Work instruction =>
With the first line below as the start and the line containing "Отправить (31, 2441)" as the end, copy every line between them exactly, ends included.
Source data below:
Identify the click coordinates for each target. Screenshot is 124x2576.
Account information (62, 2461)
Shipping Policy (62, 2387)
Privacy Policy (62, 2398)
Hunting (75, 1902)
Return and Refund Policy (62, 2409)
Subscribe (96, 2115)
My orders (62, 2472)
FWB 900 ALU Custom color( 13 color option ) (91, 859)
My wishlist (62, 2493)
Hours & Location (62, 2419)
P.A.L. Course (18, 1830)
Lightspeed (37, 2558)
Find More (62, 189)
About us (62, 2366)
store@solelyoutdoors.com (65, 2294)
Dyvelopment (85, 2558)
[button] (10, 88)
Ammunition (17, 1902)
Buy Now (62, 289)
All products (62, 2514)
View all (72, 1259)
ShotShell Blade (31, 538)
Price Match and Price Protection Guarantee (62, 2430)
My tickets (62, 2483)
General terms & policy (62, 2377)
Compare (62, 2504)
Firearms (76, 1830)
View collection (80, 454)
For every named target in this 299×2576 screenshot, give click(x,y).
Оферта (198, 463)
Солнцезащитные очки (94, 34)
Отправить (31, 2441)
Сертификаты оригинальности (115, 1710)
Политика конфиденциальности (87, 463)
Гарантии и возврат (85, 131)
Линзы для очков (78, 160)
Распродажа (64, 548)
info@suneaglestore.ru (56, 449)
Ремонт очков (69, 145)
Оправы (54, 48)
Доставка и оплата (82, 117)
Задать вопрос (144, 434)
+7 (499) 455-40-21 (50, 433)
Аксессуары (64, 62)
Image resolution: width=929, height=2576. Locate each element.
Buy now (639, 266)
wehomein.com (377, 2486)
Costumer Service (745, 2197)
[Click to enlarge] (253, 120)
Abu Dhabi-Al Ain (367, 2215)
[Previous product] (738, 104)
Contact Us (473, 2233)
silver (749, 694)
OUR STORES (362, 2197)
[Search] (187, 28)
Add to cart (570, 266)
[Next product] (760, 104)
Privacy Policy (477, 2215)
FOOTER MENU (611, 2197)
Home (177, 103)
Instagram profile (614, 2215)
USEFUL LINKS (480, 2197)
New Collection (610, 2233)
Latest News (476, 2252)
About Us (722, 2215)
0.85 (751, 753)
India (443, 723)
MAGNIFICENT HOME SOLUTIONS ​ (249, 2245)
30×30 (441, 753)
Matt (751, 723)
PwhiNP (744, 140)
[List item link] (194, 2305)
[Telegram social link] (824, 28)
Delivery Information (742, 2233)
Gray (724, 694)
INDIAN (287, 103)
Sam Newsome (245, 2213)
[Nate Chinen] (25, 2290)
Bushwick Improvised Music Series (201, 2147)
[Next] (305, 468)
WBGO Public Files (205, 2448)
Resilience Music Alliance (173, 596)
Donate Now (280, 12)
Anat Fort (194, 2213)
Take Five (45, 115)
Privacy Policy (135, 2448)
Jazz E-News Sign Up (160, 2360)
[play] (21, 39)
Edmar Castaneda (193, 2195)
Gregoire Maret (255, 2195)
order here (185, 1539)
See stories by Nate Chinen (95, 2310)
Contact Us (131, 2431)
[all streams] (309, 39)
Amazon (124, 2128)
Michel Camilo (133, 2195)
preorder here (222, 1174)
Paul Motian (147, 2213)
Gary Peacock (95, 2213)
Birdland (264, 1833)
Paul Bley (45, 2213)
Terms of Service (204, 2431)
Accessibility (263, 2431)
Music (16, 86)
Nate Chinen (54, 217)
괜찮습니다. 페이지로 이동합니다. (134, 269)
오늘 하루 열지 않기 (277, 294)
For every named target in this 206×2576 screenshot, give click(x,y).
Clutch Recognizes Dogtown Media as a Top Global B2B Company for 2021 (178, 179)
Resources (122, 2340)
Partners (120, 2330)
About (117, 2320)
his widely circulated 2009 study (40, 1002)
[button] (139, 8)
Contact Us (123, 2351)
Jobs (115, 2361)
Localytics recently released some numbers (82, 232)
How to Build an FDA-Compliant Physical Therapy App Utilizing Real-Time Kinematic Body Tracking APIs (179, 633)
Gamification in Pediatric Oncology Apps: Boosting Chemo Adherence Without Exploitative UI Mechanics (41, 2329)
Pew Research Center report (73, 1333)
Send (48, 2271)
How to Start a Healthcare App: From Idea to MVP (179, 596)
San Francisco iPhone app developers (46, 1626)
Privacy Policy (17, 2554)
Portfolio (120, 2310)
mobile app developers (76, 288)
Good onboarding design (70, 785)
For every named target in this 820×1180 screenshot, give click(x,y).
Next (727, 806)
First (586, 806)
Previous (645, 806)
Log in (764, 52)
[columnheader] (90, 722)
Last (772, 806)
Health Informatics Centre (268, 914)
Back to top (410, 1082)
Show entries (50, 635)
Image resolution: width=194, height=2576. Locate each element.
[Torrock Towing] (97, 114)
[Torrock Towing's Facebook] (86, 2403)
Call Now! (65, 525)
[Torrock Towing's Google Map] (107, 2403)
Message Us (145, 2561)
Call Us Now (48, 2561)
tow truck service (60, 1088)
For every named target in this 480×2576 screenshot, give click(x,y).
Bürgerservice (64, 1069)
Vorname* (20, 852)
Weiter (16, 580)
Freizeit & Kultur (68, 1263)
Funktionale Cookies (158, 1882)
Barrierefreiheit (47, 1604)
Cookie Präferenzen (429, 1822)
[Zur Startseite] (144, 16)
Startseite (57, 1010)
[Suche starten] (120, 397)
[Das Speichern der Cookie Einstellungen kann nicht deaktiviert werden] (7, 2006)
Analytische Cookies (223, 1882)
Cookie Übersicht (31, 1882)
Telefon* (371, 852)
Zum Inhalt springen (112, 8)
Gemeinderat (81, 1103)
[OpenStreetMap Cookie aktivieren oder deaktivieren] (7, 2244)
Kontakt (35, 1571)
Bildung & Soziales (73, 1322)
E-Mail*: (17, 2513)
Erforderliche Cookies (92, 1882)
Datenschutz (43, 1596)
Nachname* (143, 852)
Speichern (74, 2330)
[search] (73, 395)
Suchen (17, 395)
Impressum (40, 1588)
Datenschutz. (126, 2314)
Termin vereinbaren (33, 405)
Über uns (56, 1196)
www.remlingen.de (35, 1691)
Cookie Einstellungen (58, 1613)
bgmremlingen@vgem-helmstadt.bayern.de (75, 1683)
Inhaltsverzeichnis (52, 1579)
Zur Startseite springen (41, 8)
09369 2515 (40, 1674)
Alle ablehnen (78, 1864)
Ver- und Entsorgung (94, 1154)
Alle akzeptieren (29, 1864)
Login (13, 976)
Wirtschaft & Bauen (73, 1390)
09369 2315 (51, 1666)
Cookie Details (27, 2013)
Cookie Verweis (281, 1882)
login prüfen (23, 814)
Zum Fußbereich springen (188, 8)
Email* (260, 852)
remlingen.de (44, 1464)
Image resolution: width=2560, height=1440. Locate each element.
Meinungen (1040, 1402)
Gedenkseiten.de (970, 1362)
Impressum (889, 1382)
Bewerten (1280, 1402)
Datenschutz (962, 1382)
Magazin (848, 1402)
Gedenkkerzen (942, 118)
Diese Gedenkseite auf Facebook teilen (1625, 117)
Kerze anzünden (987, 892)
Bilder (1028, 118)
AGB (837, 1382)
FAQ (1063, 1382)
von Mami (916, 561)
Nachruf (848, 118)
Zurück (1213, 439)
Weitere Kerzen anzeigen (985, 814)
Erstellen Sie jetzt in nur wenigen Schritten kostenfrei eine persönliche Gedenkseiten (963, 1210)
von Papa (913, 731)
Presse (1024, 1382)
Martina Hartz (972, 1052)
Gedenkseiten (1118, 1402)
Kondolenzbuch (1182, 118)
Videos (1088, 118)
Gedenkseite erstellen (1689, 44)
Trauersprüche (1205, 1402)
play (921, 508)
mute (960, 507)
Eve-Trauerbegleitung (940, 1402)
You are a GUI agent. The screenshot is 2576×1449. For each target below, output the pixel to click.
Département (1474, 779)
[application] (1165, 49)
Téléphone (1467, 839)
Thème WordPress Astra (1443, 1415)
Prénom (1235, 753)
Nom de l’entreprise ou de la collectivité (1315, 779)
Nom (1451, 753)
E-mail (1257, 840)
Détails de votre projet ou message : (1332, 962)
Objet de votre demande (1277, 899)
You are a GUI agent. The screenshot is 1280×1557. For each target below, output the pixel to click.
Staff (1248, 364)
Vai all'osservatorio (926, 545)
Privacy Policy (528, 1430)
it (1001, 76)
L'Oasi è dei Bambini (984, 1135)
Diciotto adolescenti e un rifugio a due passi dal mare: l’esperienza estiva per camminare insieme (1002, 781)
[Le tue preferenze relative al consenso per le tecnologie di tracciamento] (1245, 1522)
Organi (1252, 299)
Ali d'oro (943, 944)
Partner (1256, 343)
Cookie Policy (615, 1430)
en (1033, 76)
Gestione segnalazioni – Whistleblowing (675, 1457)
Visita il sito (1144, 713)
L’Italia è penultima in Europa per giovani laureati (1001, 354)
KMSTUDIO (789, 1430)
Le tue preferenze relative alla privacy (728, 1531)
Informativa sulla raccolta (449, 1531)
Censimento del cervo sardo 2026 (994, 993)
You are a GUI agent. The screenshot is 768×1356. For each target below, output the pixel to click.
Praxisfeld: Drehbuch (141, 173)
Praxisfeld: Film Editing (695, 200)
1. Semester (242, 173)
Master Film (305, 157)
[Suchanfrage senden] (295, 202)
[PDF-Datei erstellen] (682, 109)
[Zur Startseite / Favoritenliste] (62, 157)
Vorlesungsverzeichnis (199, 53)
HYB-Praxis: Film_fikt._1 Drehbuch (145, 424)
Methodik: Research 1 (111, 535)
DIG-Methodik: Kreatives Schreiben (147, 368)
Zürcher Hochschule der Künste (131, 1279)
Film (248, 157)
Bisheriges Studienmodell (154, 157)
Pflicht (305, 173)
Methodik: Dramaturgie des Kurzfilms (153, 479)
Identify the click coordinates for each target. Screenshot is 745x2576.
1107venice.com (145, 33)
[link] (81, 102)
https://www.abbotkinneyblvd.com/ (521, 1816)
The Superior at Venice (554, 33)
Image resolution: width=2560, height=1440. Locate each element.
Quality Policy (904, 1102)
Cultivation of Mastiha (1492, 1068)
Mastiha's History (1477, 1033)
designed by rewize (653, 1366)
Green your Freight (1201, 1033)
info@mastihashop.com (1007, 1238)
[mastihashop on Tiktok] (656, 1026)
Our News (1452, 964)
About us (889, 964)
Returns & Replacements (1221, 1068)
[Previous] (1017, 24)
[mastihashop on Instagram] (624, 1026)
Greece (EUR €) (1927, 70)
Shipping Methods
End of Source data.
Written response =>
Identify the click coordinates for each target. Screenshot is 124x2576.
Account information (62, 2461)
Shipping Policy (62, 2387)
Privacy Policy (62, 2398)
Hunting (75, 1902)
Return and Refund Policy (62, 2409)
Subscribe (96, 2115)
My orders (62, 2472)
FWB 900 ALU Custom color( 13 color option ) (91, 859)
My wishlist (62, 2493)
Hours & Location (62, 2419)
P.A.L. Course (18, 1830)
Lightspeed (37, 2558)
Find More (62, 189)
About us (62, 2366)
store@solelyoutdoors.com (65, 2294)
Dyvelopment (85, 2558)
[button] (10, 88)
Ammunition (17, 1902)
Buy Now (62, 289)
All products (62, 2514)
View all (72, 1259)
ShotShell Blade (31, 538)
Price Match and Price Protection Guarantee (62, 2430)
My tickets (62, 2483)
General terms & policy (62, 2377)
Compare (62, 2504)
Firearms (76, 1830)
View collection (80, 454)
For every named target in this 299×2576 screenshot, give click(x,y).
Оферта (198, 463)
Солнцезащитные очки (94, 34)
Отправить (31, 2441)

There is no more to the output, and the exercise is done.